What this task involves: All of the data should be repeated exactly; pictures are not part of the copy.

Supplied data:
........

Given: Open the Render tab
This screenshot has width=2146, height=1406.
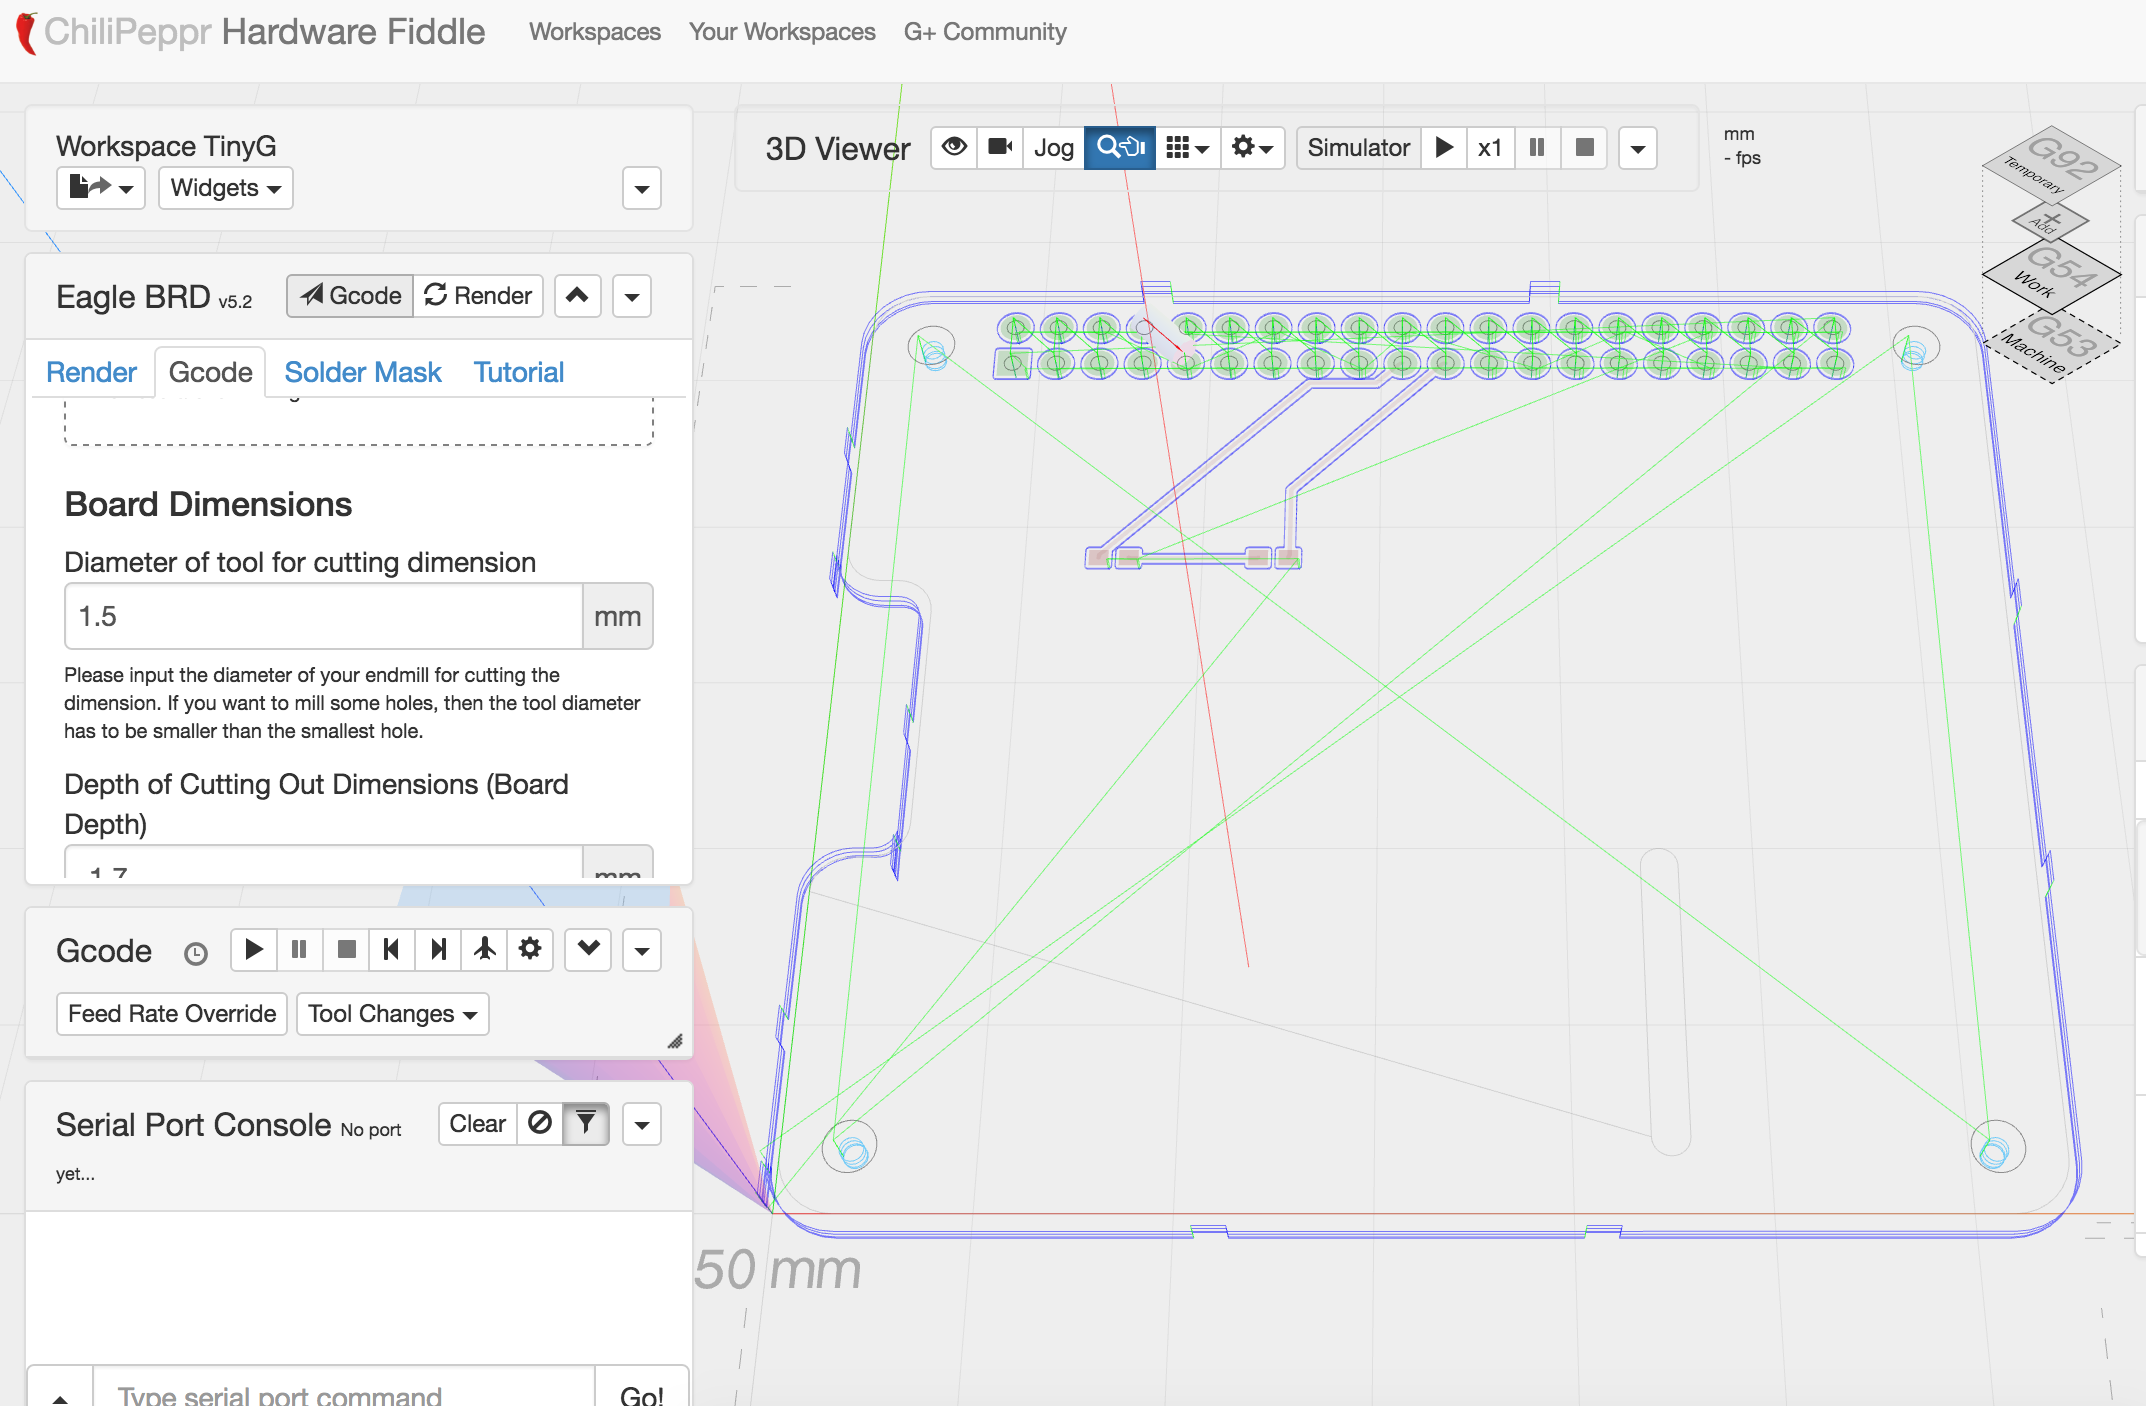Looking at the screenshot, I should (x=91, y=372).
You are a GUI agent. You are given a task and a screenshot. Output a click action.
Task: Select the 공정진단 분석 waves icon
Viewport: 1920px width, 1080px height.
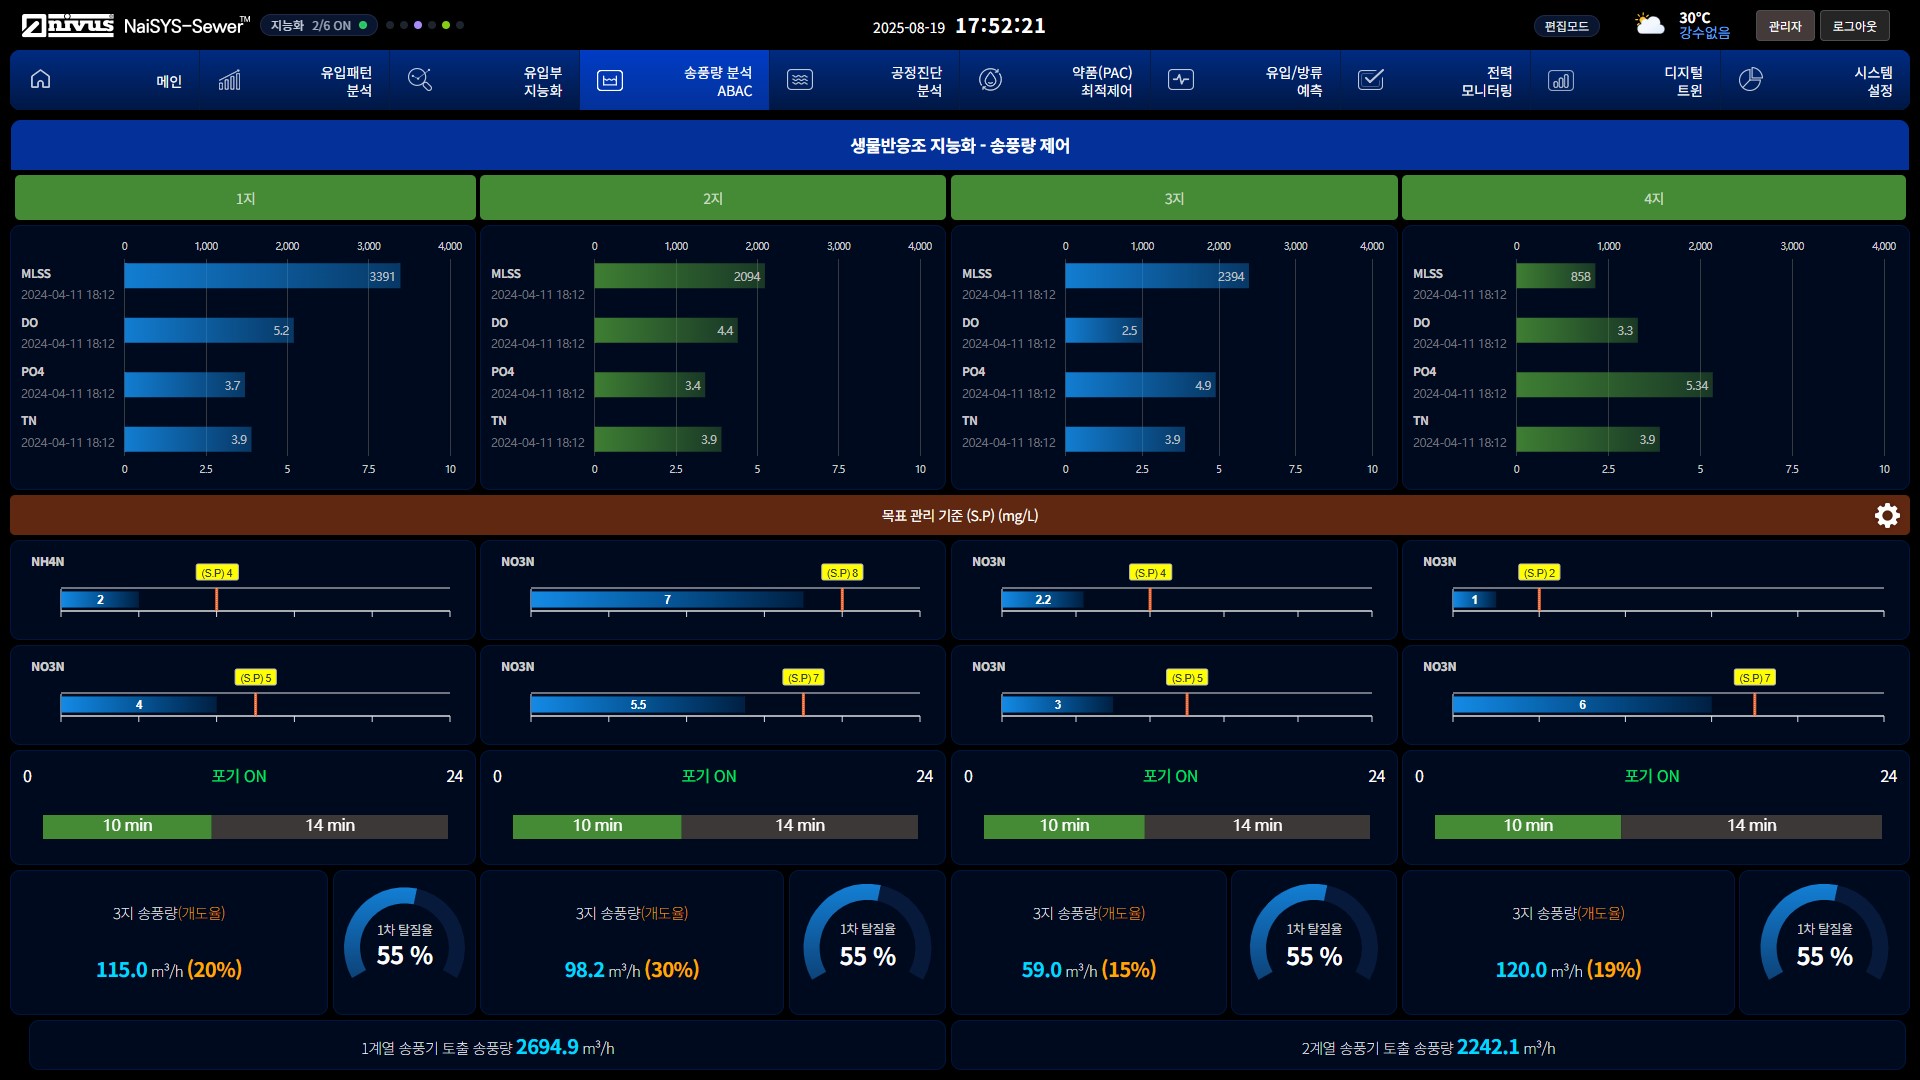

........

The answer:
Given: Open the Render tab
This screenshot has width=2146, height=1406.
Looking at the screenshot, I should (x=91, y=372).
You are a GUI agent. You are given a task and a screenshot. Output a click action.
Task: Select the 공정진단 분석 waves icon
Viewport: 1920px width, 1080px height.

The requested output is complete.